The literature and the frontline effects discussed above show how, when the factors that brought about the issues are resolved, the use of a hop phytoestrogen can help ‘reset’ the alpha receptor.
A 2012 research paper indicates that this ‘reset’ effect may be relevant even in women without high blood levels of estrogen, with particular relevance in those ladies who have:
- a) gone through a period of metabolic stress (one that resulted in high levels of cortisol, sustained over a period of time)
- b) found that their body shape/fat storage profile has been different since
This paper shows clearly how, once ER-b signalling is dominant, it actually upregulates local cortisol formation in the fat cells (which, due to cortisol’s effect in increasing expression of ER-b, can result in a self-perpetuating party of fat retention that is entirely local and therefore not reflected in blood/saliva readings of cortisol). At the time of writing (Nov 2021), I am still in the early stages of seeing how the ER-a management would pan out in clinic for these scenarios, but initial responses are encouraging.

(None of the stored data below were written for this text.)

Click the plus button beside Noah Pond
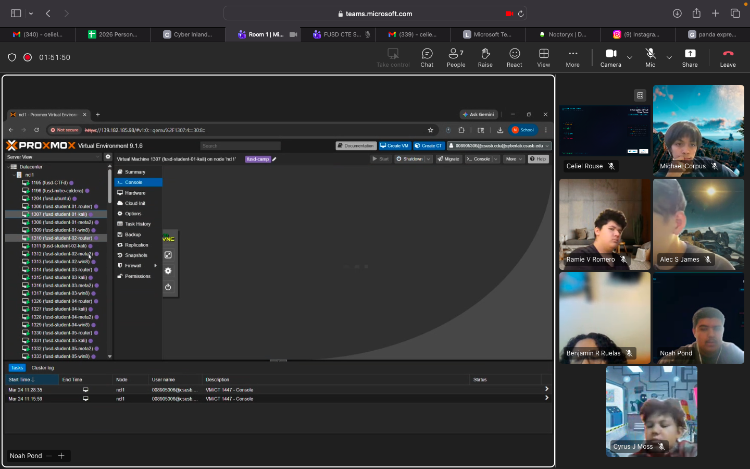750x469 pixels. (x=61, y=456)
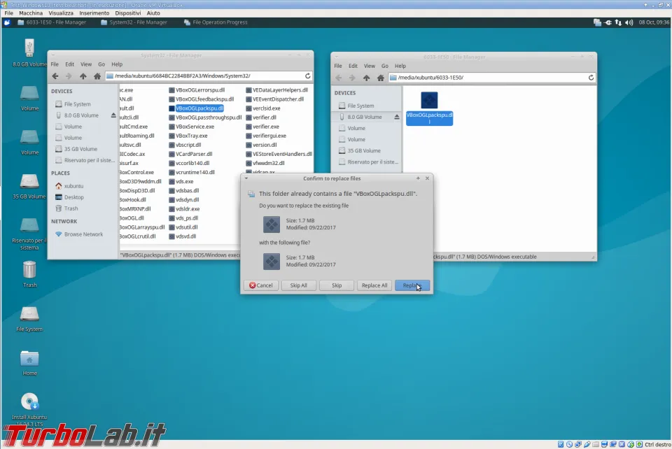Choose Skip All in the replace dialog
The height and width of the screenshot is (449, 672).
299,285
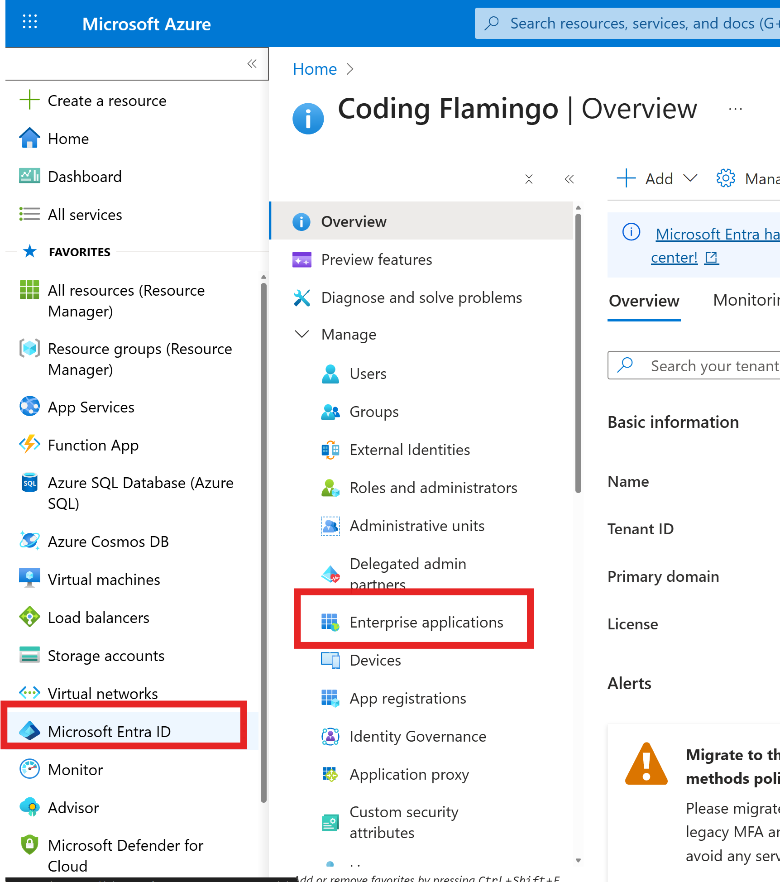The height and width of the screenshot is (882, 780).
Task: Collapse the left navigation sidebar
Action: pos(252,64)
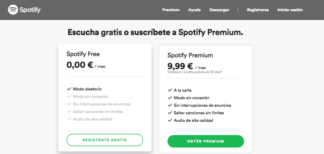Click the 9,99 € price text
The height and width of the screenshot is (154, 324).
[180, 66]
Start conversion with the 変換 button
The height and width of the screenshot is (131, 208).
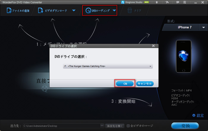pyautogui.click(x=185, y=126)
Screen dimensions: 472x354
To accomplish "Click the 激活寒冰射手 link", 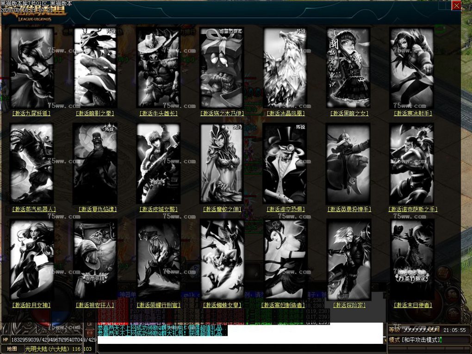I will pyautogui.click(x=413, y=113).
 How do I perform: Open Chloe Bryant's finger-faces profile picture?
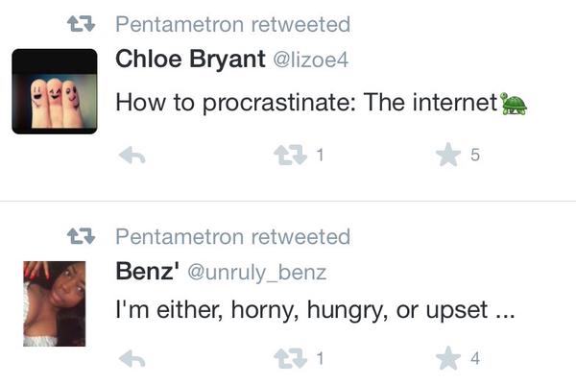[54, 91]
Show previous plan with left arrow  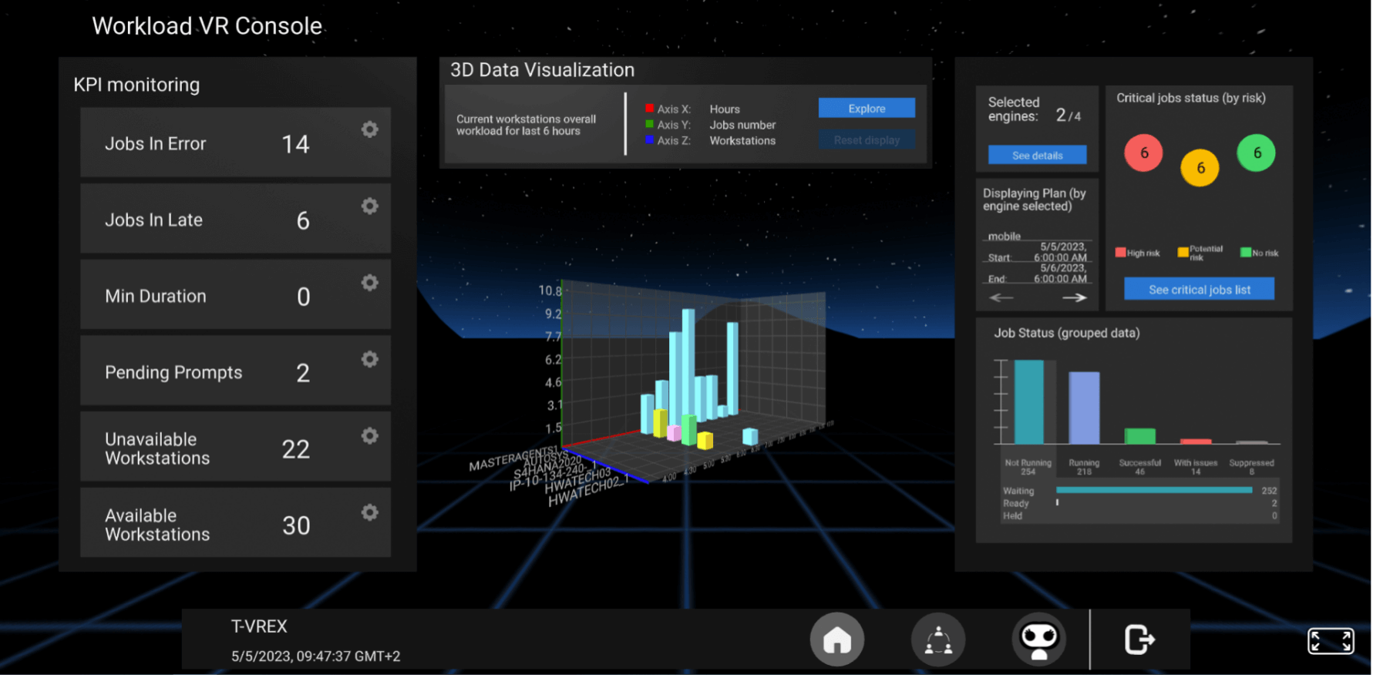point(1001,297)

- After ER-b dominance occurs, it can induce local production of cortisol (which triggers a self-perpetuating cycle)
Functional management of hormones is always a complex matter, and estrogen is no different. However, one thing that is obvious is how limiting it is to speak of the role of ‘estrogen’ on fat storage without differentiating between its opposite effects at the alpha and beta receptor.
Also obvious is how the fundamental mechanics of estrogen on energy management have been largely ignored by dogmatic professionals, despite the spectacular failings of these old, half-baked ideas and the growing body of evidence that reveals a system that is elegant, understandable and ready to employ on the frontline.
The evidence shows clearly that management of the estrogen receptor alpha is one of the most important aspects in turning off a cycle that could otherwise induce an ongoing obstacle and is capable of providing great results, but how these results can be expected only as part of a holistic approach that tends to all aspects of energy management of fat cells.